Mara nodded. “We’ve a badfic coming up for you, but we can’t get to it now because we’re swamped with other work. Not only are we understaffed in the PotC section, but we’re altering those PPCings with the odd fic from another world-Middle Earth. In fact, I’ll be on my way to the smiting of one such Sue after I get this business sorted out.” She gestured to the desk and her pack, which wore an odd, shriveled look now that it was, for the first time, empty. Mara was not one to come unprepared to her assassinations.
“Ahem!” announced a young woman with a bullhorn, whom Mara recognized as Miss Merc.
“I’ve just come for Barbosa,” the agent explained.
“What happened?” Mercuria asked, raising an eyebrow at Mara, the somewhat rumpled Jeanine, Norrington, and the chattering monkeys.
“I mistook this student for a Sue.” Mara shoved Jeanine none too gently in Norrington’s direction and stepped forward impatiently. “I was told that I could hire my head of Linguistics Division for the Department of Technical Errors.”
“Why would Barbossa agree to work for you?” Norrington asked. “Much less lead a...linguistics department, did you say?”
“Not the pirate captain,” Mara corrected. “The Misspelled Monkey.” At that, the lead monkey capered about, making for Mara in a somewhat roundabout way. He halted in front of her and stared up at her, scrutinizing the agent. All at once, he leapt onto her shoulder, then onto the desk, and began to collect all of the items strewn about on top. He deposited them rapidly into her backpack.
“He’s been a bit antsy the last two weeks,” Merc explained. “He loves biting the fangirls, but being one of the oldest minis, he’s been on duty guarding Captain Jack, and the stress is a bit much.”
“I understand,” said Mara sincerely, both to Miss Merc and to Barbosa. Addressing the monkey, she said, “I’ve had to guard Captain Jack for a while, too. Maybe you can give me some pointers, hey?” She fastened the flap of her backpack, saluted the headmistresses and the canonicals, and was about to walk off when she realized that her backpack felt oddly light. Dropping it swiftly and opening the top flap, she discovered that the ample bag of doubloons she had carried to the university was missing.
Mara folded her arms across her chest and frowned at the corrupt official manning the desk, who sheepishly surrendered the bag.
“Oh, that reminds me,” said Mercuria, eyeing the filched property. “The job form will require Captain Jack’s signature as well, since Barbosa is his bodyguard.”
Mara blinked. “Will he allow me to deprive him of protection against the fangirl hordes?”
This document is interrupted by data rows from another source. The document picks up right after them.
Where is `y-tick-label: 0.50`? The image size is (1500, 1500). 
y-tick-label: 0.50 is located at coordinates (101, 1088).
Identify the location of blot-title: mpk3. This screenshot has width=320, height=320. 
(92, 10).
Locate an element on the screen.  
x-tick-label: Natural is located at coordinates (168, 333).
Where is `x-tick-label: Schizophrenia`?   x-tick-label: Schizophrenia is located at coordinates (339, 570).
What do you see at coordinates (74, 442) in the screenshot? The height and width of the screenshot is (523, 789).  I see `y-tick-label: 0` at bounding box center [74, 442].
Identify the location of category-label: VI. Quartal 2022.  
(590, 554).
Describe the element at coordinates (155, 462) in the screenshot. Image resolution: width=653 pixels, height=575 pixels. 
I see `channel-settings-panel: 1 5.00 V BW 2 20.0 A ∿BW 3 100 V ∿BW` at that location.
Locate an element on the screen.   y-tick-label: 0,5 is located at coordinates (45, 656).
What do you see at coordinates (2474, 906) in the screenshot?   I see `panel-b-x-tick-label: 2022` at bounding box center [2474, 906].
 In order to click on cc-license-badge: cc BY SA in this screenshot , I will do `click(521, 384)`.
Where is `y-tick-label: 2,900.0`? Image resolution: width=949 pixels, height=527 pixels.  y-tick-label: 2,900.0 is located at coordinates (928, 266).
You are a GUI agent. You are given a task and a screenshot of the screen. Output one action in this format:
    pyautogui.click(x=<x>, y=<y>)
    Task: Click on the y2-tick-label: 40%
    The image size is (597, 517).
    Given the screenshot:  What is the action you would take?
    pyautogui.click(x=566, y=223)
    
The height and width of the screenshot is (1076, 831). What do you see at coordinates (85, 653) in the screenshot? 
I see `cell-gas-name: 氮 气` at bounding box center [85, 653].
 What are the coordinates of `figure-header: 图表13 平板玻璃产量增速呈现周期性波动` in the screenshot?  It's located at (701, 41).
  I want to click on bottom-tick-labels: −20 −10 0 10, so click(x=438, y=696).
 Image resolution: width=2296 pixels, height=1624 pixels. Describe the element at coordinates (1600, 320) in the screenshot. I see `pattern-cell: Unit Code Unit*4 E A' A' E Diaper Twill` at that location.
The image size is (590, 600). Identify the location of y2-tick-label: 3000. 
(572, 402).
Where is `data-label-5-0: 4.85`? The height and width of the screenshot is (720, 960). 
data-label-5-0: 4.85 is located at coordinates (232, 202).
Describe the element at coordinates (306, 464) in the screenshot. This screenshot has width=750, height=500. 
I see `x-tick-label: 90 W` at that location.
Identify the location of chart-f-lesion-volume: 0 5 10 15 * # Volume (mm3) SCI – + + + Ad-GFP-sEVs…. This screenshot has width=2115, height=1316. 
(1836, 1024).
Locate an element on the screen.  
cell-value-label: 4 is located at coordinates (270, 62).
“Not without compensation, of course...” Miss Merc took Mara’s papers from her and signed them. “...but he’ll be receiving aid from ‘Luitennet Norrington’ and ‘Govenner Swann’ any day now, which I think he’ll approve of. Barbosa, being a mini of Jack’s worst enemy, wasn’t too fond of the captain, proficient though he was at foiling the fangirls’ plots.”
Mara made sure that the coins were situated snugly inside her backpack and stepped jauntily out of sight, Barbosa now playing with her curly hair.